Rewrite the entries below, swapping every "Instruction" for "Task" and keeping everything else the same.

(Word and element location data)
--*--

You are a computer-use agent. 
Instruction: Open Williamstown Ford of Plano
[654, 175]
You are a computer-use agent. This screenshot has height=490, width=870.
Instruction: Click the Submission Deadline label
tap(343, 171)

--*--

**Written solution**
You are a computer-use agent. 
Task: Open Williamstown Ford of Plano
[654, 175]
You are a computer-use agent. This screenshot has height=490, width=870.
Task: Click the Submission Deadline label
tap(343, 171)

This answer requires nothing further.